Impressive Cordia Quartet
The third-floor hall at Il-Hagar Museum was packed to the rafters despite the sweltering heat on Saturday 29 June. But when it’s an ensemble that delivers the goods, it’s worth sacrificing for. This time, it was Cordia Quartet’s turn to regale an enthusiastic audience with some exceptionally fine music-making.
David Lang, Emese Tóth on the Violin, Jacob Portelli on the viola, and Frank Camilleri on the Violoncello performed two beautiful string quartets, namely, Mozart’s String Quartet no. 8 in F Major KV168, and Borodin’s famous String Quartet no. 2 in D Major. The homogenous sound and rapport among the four musicians was what perhaps struck the audience from the outset. This emerged immediately from the first movement, a sprightly Allegro, of the Mozart work. There was a sense of camaraderie exchanged in the lovely give-and-take that characterises this movement. The ensemble quickly changed mood in a seamless fashion with the more mature and sombre Andante, a movement, as Francis Camilleri notes in his insightful programme notes, “foreshadows the later quartets”. Yet, Mozart being Mozart, is never far from merriment, and this reemerges in the third movement, a Minuet and Trio. The simple joviality so typical of the composer sparkles without denting the sobriety of the entire work. The final movement, another Allegro, shows the composer engaging with some contrapuntal wizardry, one that was easefully executed by Cordia Quartet.

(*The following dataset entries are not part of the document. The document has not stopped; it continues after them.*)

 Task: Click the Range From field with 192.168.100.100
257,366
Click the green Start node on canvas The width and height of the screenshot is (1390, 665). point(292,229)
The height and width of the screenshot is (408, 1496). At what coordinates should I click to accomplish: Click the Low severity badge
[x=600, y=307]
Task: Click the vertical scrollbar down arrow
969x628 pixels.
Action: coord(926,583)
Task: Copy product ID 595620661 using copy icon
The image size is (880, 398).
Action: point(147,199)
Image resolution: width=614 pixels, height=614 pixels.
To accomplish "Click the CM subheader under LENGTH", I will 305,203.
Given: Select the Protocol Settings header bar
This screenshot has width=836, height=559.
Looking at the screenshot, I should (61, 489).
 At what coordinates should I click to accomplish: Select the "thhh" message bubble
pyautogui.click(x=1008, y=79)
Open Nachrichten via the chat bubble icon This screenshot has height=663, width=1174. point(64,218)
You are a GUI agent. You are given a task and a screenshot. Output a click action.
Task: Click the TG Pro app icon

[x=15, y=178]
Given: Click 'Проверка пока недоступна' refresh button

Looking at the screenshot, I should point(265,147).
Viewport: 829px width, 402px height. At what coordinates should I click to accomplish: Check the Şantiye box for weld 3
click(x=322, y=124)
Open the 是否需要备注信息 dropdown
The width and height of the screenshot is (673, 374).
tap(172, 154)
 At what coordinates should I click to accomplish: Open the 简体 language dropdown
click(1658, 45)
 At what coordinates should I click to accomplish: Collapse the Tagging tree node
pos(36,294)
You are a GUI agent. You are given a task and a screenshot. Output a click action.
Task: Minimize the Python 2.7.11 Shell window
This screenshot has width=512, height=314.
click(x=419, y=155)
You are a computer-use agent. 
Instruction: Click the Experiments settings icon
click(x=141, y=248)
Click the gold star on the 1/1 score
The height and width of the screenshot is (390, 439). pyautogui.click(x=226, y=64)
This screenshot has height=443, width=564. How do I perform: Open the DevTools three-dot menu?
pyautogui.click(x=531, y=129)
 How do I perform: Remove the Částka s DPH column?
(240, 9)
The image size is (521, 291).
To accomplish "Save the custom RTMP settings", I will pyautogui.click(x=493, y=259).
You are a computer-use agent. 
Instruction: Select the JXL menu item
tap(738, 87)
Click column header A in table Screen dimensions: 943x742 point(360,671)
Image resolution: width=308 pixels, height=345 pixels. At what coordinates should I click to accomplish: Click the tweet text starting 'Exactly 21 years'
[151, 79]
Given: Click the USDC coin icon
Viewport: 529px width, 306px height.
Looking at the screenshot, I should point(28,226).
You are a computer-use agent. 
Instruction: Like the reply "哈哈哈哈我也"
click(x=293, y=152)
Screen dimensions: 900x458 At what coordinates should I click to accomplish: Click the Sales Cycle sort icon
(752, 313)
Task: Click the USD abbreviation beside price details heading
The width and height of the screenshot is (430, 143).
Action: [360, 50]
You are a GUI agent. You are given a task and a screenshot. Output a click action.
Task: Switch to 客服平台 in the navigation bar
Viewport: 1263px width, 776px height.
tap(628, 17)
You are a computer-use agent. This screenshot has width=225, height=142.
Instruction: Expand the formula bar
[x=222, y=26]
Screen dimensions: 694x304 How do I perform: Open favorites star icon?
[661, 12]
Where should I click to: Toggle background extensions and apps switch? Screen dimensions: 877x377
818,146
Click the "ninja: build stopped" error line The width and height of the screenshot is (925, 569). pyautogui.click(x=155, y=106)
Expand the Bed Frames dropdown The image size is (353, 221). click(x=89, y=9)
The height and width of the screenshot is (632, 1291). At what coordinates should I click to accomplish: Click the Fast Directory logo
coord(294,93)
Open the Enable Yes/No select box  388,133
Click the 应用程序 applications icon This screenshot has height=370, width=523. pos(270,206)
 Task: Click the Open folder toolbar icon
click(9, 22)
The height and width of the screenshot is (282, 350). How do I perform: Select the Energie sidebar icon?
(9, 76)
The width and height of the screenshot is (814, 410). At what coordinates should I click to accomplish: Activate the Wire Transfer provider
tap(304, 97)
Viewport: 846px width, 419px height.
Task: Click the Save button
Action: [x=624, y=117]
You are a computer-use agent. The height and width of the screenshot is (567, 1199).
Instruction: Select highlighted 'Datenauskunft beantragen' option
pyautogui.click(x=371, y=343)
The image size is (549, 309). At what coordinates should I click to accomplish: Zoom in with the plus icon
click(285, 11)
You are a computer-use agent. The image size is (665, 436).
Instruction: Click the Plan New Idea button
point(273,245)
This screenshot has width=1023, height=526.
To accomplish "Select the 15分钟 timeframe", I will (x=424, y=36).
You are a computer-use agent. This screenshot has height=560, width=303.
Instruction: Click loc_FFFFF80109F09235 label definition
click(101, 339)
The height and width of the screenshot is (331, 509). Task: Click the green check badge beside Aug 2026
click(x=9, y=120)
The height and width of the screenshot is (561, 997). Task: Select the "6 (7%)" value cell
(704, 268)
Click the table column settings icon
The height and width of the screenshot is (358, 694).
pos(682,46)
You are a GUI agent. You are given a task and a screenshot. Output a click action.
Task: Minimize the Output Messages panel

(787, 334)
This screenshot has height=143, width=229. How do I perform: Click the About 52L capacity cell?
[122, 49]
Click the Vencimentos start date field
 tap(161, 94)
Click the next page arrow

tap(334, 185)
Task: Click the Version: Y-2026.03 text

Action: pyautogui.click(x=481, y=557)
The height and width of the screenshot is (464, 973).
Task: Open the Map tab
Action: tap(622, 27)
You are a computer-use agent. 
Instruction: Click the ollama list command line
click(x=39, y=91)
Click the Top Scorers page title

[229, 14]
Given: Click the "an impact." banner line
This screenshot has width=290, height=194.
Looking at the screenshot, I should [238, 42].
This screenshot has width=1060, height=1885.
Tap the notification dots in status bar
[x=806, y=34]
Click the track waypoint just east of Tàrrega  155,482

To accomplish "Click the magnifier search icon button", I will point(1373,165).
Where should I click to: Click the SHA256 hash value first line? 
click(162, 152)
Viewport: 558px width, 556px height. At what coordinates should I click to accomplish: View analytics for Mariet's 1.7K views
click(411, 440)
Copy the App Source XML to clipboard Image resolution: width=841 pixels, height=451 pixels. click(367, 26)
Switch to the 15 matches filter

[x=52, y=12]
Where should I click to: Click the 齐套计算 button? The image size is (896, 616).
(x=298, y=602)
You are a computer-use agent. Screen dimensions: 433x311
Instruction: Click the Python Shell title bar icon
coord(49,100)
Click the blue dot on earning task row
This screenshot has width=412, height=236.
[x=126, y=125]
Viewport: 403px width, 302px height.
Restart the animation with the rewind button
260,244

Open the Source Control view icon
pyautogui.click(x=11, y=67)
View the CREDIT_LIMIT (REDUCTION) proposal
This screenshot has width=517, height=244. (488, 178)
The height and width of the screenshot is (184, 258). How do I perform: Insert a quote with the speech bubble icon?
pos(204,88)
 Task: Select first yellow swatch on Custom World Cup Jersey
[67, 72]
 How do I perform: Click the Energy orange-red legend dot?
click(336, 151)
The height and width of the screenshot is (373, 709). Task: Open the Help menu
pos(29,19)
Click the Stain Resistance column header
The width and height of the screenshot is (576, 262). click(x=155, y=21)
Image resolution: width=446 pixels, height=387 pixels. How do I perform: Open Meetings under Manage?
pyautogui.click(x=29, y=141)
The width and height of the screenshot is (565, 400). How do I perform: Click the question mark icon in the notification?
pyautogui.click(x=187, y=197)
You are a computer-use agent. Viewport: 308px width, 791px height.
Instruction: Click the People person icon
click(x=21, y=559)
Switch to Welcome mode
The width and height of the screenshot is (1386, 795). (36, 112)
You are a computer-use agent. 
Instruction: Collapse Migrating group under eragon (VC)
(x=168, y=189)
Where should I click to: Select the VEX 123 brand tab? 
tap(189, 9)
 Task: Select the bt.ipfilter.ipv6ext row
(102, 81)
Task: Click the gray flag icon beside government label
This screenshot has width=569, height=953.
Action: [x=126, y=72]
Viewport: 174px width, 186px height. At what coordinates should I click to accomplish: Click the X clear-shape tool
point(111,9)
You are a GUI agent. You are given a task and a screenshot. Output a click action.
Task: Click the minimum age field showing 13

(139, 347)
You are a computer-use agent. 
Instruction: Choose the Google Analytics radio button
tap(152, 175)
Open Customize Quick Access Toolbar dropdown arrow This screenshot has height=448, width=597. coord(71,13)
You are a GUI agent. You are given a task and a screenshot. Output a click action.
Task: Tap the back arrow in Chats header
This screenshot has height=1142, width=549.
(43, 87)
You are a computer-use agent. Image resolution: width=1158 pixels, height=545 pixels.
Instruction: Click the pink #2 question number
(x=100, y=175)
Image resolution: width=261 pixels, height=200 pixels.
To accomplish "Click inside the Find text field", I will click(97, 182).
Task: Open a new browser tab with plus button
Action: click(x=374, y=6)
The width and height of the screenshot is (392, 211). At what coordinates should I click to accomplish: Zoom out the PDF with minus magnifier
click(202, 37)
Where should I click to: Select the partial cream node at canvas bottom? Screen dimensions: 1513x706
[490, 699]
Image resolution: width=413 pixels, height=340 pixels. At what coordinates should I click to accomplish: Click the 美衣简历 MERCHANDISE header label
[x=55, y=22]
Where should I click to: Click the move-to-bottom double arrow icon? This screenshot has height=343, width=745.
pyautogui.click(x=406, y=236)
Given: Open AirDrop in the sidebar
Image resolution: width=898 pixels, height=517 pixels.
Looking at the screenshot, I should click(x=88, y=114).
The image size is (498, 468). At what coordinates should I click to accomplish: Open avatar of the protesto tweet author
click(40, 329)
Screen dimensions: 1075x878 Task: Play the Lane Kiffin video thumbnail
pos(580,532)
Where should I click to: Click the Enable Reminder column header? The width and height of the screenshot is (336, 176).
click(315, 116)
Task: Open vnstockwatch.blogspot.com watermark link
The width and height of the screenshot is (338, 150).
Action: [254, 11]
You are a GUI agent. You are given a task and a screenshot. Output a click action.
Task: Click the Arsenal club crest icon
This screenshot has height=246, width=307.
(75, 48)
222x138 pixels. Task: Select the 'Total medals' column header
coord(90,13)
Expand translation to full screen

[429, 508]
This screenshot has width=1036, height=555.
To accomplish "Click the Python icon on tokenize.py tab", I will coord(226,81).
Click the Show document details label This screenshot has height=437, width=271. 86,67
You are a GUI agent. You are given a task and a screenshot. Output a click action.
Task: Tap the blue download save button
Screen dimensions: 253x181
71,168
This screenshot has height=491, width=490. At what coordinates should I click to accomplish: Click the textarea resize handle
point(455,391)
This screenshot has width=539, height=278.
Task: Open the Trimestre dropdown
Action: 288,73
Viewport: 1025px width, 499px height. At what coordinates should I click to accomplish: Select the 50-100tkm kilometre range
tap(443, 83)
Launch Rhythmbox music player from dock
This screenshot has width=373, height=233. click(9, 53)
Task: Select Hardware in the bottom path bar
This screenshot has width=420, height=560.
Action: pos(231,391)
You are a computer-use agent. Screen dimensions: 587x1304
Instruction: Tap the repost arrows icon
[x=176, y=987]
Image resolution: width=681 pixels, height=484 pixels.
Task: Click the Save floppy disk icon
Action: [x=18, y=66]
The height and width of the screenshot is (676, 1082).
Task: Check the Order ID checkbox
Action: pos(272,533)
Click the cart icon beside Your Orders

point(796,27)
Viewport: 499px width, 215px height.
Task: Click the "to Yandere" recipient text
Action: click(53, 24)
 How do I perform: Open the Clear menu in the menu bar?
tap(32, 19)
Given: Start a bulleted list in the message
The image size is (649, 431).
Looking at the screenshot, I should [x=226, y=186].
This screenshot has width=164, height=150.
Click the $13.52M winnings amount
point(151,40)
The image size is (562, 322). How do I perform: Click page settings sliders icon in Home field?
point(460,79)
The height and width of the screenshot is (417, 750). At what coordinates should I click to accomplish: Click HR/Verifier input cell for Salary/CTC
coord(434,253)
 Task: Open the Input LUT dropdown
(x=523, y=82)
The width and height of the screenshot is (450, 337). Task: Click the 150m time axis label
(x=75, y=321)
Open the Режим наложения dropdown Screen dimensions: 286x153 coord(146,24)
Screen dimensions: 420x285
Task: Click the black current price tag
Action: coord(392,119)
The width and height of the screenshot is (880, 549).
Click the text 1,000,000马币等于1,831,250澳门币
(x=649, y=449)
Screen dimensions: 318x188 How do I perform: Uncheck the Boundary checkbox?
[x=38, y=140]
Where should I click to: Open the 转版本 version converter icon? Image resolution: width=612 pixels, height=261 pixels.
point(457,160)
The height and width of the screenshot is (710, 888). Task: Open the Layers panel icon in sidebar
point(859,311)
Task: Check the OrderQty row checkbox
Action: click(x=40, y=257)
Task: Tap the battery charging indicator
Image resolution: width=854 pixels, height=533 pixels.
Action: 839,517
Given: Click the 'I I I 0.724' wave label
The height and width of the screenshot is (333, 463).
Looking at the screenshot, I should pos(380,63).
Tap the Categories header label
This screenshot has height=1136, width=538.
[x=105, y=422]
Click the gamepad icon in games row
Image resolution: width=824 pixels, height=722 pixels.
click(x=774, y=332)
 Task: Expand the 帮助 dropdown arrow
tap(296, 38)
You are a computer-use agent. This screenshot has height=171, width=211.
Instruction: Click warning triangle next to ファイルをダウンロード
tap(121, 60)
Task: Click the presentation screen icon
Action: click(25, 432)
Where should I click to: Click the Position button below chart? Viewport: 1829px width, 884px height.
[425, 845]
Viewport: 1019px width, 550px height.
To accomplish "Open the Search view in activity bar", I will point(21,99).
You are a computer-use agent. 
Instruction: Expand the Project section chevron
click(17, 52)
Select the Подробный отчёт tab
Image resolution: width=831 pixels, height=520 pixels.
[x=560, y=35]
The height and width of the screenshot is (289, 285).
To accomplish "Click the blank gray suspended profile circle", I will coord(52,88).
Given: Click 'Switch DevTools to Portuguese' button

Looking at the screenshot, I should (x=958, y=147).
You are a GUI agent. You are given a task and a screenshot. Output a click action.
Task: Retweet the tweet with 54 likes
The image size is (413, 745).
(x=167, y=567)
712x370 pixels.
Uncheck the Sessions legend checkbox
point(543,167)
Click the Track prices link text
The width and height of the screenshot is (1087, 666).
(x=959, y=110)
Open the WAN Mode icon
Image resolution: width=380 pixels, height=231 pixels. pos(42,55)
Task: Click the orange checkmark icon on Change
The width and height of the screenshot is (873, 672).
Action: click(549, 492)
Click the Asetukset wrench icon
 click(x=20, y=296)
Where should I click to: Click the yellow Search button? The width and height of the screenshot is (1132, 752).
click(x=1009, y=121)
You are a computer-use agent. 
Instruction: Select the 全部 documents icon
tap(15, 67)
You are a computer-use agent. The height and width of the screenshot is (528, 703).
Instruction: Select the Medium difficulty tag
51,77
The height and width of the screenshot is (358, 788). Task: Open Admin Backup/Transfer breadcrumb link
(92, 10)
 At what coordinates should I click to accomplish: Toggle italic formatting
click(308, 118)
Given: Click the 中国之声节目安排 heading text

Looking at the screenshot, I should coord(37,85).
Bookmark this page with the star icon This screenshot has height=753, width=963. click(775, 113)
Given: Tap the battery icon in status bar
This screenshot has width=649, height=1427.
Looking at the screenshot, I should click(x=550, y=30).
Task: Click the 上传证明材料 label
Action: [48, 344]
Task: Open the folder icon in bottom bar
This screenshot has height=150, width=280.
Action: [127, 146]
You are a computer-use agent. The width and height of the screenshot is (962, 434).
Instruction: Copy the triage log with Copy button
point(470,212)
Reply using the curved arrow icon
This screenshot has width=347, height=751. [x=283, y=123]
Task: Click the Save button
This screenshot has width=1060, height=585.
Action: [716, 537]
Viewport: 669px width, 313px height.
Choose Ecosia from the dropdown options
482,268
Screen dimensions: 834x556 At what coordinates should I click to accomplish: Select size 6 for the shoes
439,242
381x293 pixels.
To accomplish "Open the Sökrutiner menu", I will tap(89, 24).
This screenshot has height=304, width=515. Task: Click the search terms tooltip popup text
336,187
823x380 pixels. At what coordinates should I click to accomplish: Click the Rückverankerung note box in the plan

The Borodin work is arguably one of the best known in the canon, most especially for its absolutely ravishing Nocturne, the third movement. The exchanges and responses among the members of the Quartet was nothing short of impressive here, with the plaintive singing on the violins equally balanced by melancholic but not quite sad replies on the lower strings. This movements was framed by charming, almost magical first movement, where the singing qualities of the instruments was fully exploited. The Scherzo, as belies the playful quality of the form, produced a lighter texture to an otherwise dense and profound canvas of sound, while the Vivace brought this simply lovely work to a resounding close.